**Prompt:**
Copy out every line of the listing below word for word, omitting the pictures.
::::::::
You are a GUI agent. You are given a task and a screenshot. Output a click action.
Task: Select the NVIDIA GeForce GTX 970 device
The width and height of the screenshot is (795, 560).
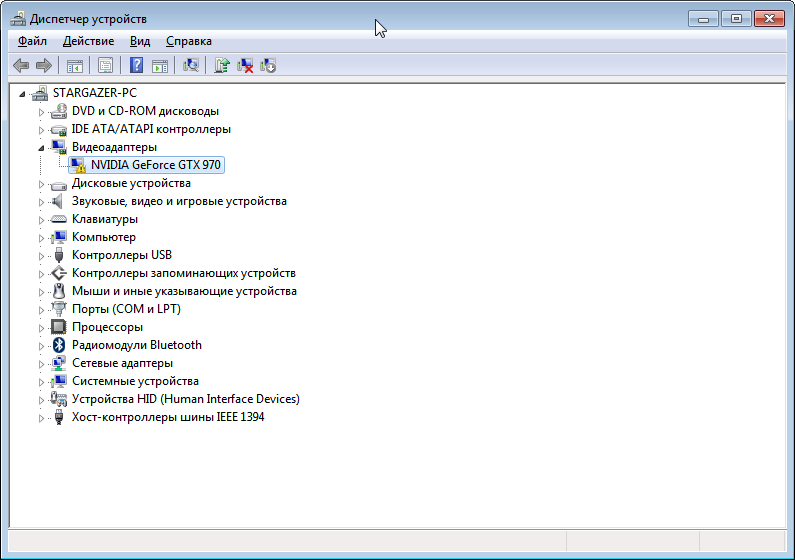[x=155, y=165]
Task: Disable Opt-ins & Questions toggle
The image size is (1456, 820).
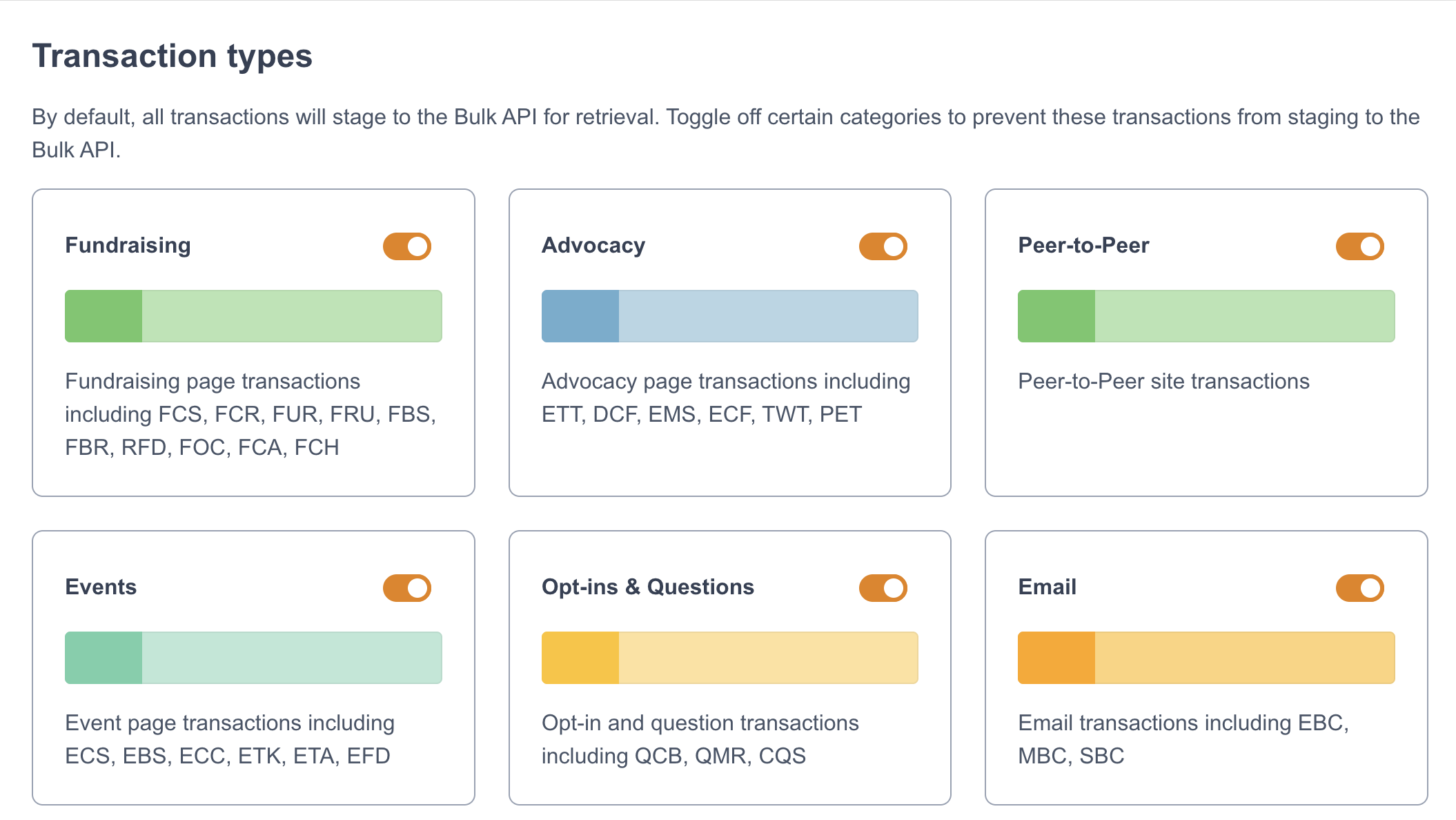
::::::::
**In response:**
You are a GUI agent. You are given a task and a screenshot. Output a click action.
Task: Select the NVIDIA GeForce GTX 970 device
The width and height of the screenshot is (795, 560).
[x=155, y=165]
Task: Disable Opt-ins & Questions toggle
The image size is (1456, 820).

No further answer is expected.